No es necesario que la influencia se materialice. Basta con la promesa y el pago. En este caso, los correos electrónicos y los pagos a Equipo Económico constituyen indicios sólidos de la conducta tipificada.
La brecha entre lobby legal y prácticas opacas
España exige la inscripción de actividades de lobby desde la Ley 19/2013 de transparencia, pero no regula los pagos a consultores con acceso político. Esta laguna permite que intermediaciones como la de Equipo Económico operen en la sombra, sin obligación de rendir cuentas públicas.
¿Cuál es el impacto económico real del caso?
El caso trasciende lo judicial. Revela cómo decisiones fiscales que afectan a miles de empresas pueden estar condicionadas por dinámicas de acceso privilegiado.

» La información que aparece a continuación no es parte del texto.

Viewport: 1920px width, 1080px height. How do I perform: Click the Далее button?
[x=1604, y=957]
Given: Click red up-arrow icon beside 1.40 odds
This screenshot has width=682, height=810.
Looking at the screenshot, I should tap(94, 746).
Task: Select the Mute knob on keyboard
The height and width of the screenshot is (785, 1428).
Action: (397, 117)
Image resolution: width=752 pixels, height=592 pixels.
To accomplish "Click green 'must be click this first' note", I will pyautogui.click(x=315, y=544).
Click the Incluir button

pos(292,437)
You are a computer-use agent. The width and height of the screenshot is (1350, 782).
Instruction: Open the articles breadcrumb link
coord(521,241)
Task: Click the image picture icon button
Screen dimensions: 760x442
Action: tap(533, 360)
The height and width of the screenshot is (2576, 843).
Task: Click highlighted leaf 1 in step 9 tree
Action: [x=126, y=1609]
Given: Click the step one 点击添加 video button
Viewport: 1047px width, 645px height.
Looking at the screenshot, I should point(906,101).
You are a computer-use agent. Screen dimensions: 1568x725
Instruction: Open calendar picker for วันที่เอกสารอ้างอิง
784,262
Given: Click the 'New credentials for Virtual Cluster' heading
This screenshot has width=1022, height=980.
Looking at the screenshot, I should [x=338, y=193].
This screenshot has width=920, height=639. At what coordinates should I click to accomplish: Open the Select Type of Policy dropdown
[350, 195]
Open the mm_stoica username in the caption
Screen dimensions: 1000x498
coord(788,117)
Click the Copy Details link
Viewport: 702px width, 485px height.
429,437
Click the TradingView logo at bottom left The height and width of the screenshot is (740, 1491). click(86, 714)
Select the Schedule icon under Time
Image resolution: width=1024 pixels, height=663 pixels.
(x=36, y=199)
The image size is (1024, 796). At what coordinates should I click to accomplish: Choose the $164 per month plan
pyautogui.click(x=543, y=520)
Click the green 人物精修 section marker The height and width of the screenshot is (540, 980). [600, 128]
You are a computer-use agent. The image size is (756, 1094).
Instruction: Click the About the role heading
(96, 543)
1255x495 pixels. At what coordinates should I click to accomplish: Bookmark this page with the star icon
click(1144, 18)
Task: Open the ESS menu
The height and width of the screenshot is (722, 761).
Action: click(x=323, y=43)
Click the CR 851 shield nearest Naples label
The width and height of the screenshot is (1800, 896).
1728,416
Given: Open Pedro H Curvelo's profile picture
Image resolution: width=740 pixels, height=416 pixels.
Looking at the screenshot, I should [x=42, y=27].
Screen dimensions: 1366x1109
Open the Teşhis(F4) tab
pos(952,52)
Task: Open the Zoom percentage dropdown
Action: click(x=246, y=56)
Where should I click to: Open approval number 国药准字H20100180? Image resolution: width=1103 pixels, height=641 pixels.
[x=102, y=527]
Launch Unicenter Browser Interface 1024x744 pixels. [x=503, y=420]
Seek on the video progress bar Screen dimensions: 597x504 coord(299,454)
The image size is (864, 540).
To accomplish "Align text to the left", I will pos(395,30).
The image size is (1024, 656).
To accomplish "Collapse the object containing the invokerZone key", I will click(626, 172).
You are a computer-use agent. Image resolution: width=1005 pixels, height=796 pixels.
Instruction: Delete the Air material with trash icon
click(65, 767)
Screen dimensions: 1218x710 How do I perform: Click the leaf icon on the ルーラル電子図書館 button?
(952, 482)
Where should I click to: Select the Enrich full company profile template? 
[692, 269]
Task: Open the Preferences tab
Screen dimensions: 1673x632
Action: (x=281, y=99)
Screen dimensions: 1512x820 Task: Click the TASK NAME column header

Según estimaciones del sector, una rebaja del 15 % en el impuesto sobre electricidad hubiera beneficiado a Messer Ibérica con más de 2,3 millones de euros anuales.
Además, el precedente podría incentivar conductas similares en otros sectores energívoros: química, cerámica, acero o papel. El costo fiscal para el Estado no es solo contable: es de credibilidad institucional.
Datos Clave
- El juez Rubén Rus, de Tarragona, investiga el caso por tráfico de influencias, cohecho y delitos contra la Hacienda Pública.
- Rubén Folgado, ahora director general de Messer Ibérica, reconoció por email que la vía para influir en Hacienda era “pagar al Equipo Económico”.
- El correo clave está fechado el 5 de diciembre de 2012, a la 1:30 horas, y menciona la coordinación con la AFGIM.
- Karl Andrea Hauck, ex director general, se acogió al derecho a no declarar el 29 de mayo de 2026.
- La modificación buscada afectaba al impuesto especial sobre la electricidad, gravamen estatal con impacto directo en la rentabilidad industrial.
El caso Messer Ibérica-Montoro no es un episodio aislado. Es un espejo de las tensiones entre la transparencia regulatoria, la ética profesional y la eficacia del control parlamentario sobre las políticas fiscales. Su resolución marcará un referente para futuras actuaciones de lobby y supervisión de los servicios de consultoría con acceso político.